The Donnas, “Spend the Night” (Atlantic, 2002)
This where their trademark Runaways-meets-Kiss bubblepunk/hard-rock swagger thickens into truly wrecking-ball-swinging dimensions. Teen-delinquent putdowns whose snot-nosed wit is just the icing on the perfectly hook-laden cake. But fuck, man, those guitars
Try 1, 3, 5
7/29/12

The Creamers, “This Stuff’ll Kill Ya” (Triplex, 1994; original release 1988-91)
Late ‘80s punk from L.A. – pure ’77-style Pistols/Ramones hook-a-rama rush/roar, but with a stripped-down propulsion that lets you know hardcore had made its mark on them as well. And instead of the revolutionary conviction/expectation of the late ‘70s, there’s a hard-nosed engagement with the concrete specifics of day-in/day-out experience, alternately resigned and combative, that fit with a time when the “cognoscenti” had written this music off as a doomed fringe (and B. J. Armstrong and Mr. Coban were still playing in basements and VFW halls). Nor were there many bands in those pre-riot grrl days with women on lead vocals and both lead and rhythm guitars. So love the Creamers for their irrepressible pioneer/defender-of-the-faith spirit, but mostly, if you love punk rock, love them for their bottomless goodie-bag of awesome songs. Start with 1 (“Broken Record’ [about Johnny Thunders and his “monkey”]), 4, 5 (“No Big Deal”), 6, 11, 21 (“What Will The Neighbors Think?”)
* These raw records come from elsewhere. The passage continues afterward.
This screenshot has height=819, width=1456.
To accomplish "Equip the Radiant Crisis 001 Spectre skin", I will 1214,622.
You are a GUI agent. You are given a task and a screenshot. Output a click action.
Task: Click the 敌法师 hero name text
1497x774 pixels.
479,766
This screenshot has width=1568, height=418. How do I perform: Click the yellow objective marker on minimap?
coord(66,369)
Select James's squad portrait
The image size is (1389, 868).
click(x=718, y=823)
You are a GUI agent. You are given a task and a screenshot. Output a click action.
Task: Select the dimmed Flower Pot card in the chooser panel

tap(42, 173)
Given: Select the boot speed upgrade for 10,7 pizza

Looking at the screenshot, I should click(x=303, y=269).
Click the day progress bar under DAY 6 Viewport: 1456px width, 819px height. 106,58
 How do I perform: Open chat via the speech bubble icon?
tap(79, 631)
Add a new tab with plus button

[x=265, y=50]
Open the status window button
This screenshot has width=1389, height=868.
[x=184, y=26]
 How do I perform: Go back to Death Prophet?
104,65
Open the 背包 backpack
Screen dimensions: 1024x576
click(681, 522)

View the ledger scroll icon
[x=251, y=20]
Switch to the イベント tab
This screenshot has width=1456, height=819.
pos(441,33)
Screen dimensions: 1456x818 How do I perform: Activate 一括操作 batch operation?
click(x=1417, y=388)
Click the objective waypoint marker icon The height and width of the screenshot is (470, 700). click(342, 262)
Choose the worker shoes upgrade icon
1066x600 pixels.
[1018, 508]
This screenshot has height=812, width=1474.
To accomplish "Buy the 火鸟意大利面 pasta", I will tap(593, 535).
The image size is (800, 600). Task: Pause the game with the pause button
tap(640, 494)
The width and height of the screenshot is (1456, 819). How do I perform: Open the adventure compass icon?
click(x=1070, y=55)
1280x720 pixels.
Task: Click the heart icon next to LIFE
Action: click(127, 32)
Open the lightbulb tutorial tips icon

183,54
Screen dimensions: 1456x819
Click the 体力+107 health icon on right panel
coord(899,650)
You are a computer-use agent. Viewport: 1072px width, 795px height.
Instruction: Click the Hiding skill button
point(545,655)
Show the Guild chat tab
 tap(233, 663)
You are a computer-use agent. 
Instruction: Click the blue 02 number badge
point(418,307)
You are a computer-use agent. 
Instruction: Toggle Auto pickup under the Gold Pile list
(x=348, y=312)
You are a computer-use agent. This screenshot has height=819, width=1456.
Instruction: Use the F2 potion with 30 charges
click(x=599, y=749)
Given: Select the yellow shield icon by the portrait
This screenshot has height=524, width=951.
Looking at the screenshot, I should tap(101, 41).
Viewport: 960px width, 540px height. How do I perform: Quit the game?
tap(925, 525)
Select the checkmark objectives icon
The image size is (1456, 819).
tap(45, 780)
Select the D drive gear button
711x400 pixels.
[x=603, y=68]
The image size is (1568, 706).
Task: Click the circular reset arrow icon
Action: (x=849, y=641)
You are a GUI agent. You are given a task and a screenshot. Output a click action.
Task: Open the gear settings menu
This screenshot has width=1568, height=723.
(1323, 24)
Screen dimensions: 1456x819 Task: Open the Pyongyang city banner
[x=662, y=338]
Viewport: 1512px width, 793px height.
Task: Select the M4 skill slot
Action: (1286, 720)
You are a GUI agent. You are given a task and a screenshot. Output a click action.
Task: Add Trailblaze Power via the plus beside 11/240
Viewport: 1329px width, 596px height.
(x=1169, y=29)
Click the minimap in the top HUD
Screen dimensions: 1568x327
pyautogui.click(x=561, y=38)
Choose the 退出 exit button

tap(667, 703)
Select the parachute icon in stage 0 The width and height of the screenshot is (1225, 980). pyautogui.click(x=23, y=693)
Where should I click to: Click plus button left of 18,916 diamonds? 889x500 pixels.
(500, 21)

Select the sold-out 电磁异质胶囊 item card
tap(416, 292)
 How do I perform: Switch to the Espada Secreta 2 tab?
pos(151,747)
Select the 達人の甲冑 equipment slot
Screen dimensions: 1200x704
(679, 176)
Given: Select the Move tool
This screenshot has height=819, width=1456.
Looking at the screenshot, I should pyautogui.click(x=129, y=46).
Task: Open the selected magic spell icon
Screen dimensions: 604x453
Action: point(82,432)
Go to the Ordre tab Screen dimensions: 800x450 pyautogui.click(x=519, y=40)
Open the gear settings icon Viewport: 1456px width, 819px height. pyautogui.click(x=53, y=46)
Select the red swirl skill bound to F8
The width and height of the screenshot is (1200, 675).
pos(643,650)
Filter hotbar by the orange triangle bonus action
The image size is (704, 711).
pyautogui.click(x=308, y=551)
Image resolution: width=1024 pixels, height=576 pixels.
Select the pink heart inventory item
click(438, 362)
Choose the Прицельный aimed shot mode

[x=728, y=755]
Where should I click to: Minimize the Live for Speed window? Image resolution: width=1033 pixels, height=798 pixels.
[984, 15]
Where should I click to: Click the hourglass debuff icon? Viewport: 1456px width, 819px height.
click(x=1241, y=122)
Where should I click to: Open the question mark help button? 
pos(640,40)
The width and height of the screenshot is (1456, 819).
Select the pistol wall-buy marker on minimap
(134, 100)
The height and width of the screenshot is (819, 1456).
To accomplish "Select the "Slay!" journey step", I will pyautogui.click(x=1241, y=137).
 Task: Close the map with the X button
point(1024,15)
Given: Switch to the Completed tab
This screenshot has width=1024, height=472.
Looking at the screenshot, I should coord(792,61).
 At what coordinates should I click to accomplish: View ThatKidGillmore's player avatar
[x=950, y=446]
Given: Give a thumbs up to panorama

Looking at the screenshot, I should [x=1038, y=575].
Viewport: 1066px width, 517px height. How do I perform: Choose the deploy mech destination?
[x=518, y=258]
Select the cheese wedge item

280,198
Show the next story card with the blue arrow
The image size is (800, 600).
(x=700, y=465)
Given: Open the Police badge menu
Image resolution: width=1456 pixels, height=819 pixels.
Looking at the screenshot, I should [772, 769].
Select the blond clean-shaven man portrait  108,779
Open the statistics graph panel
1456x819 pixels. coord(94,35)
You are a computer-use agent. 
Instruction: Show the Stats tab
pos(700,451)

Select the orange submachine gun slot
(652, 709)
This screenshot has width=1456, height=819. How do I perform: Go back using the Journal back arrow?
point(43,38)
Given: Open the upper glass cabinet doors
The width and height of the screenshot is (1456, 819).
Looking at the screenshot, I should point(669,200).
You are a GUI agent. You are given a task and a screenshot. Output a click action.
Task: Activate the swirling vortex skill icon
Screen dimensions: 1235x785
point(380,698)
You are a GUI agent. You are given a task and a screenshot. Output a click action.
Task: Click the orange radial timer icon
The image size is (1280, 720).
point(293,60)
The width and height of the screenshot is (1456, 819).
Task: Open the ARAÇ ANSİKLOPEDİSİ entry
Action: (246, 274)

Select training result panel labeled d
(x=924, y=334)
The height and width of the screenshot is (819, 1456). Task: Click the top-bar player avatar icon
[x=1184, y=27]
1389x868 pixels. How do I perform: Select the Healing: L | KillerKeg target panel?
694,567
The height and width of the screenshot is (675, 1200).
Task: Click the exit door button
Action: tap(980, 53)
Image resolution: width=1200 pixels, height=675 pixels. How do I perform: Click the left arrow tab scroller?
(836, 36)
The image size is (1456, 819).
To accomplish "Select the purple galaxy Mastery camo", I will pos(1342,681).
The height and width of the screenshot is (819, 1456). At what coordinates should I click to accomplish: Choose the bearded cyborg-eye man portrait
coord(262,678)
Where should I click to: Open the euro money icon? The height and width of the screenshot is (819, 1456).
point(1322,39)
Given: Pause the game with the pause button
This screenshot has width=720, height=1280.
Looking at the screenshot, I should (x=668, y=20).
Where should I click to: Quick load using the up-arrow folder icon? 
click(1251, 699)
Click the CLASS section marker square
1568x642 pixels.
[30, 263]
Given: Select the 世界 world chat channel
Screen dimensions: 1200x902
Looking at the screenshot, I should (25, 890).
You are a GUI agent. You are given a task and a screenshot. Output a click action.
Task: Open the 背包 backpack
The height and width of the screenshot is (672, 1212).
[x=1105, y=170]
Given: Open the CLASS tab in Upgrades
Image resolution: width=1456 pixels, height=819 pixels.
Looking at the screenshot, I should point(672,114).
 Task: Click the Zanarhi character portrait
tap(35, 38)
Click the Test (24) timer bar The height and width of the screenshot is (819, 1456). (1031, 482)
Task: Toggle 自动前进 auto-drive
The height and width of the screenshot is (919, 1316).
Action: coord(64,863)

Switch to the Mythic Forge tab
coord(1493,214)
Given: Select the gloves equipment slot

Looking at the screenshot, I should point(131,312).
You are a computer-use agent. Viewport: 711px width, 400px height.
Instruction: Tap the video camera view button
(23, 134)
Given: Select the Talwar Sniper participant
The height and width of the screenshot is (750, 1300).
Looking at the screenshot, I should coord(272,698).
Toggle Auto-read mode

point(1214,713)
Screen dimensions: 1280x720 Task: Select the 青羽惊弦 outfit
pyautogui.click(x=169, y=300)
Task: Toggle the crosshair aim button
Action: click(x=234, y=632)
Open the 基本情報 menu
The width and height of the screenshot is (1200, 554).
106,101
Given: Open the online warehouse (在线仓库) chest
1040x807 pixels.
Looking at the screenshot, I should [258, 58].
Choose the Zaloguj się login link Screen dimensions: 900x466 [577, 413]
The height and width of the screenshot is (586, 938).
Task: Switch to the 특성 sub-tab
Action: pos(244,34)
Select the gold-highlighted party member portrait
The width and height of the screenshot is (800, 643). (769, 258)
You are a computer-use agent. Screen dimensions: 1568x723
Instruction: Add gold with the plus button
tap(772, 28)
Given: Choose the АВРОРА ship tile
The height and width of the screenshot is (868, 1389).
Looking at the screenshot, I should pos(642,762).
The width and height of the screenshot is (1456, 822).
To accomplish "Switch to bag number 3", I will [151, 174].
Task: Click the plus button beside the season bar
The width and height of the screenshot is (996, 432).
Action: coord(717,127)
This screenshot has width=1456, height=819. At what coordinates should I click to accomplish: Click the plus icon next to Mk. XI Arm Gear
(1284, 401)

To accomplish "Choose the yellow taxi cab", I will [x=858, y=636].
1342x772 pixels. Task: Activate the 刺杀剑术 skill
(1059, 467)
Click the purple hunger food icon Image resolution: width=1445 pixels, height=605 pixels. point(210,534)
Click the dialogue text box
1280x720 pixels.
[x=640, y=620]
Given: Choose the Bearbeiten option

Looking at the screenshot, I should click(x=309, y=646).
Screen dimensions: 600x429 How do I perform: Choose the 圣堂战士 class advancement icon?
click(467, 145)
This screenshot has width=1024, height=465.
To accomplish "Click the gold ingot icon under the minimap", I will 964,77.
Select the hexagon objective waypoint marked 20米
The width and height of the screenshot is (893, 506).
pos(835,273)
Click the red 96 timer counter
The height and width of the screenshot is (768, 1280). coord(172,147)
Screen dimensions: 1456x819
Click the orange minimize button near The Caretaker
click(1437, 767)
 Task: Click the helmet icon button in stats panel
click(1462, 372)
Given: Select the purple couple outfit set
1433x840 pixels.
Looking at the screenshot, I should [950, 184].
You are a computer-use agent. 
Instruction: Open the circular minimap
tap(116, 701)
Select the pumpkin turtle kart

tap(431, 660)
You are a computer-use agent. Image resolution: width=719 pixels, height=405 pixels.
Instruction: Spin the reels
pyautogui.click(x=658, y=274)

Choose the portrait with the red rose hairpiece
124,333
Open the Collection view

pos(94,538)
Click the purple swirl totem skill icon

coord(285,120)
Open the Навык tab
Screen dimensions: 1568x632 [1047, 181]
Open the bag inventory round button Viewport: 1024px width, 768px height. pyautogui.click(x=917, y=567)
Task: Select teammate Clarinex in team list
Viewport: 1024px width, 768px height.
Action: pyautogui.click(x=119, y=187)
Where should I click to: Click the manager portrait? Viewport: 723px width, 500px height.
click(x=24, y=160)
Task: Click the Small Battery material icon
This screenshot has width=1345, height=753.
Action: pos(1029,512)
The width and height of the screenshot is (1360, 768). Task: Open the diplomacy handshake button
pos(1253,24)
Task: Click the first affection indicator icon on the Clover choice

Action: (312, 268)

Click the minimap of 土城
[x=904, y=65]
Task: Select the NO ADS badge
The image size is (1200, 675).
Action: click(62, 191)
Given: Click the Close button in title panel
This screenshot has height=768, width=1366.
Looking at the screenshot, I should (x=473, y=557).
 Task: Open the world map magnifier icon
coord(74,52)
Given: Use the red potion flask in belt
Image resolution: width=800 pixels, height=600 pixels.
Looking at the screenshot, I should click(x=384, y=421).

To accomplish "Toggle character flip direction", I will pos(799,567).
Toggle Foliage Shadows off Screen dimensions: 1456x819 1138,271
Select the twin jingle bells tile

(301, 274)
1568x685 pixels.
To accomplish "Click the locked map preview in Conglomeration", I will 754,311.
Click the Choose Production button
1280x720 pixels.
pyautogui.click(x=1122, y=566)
The Chipmunks, “Chipmunk Punk” (Excelsior, 1980)
No Crucifucks covers here, and indeed “Chipmunk Skinny-Tie Power Pop And AOR” would have been a more descriptive title, but this is still a genuinely strange and fascinating artifact. For some reason their voices sound creepier than ever on this material.
Try A/1, A/ 2, A/4; B/2.
4/19/13

The C.I.A. “The C.I.A.” (In The Red, 2018)
Not a covert government venture into the cloak-and-dagger world of garage-punk, but rather another Ty Segall side project, and one of the best. As with GØGGS, the key is recruiting a more aggressive singer than him, and here it’s his wife, who wails with exquisite blank alien fury over a more geometrical/postpunkish four-chord treble-clatter than usual, on behalf of some fine tuneage.
Try 1/1, 1/ 2, 1/5, 2/2
4/7/19

The Clash, “Give ‘Em Enough Rope” (CBS, 1978)
Second LP by U.K. punk’s frontline commandos, this one produced by Blue Oyster Cult impresario Sandy Pearlman, and it does add a concomitant heavy-metal edge, fleshing out the debut’s newsreel style into an action-film panorama of menace.
Try 1/ 3, 2/1
6/18/18

The Clash, “The Clash” (CBS, 1977)
Original U.K. version, and an essential punk document. Built-for-speed storming attack, guitars hissing and roaring against one another, shouted vocals like hastily spray-painted slogans.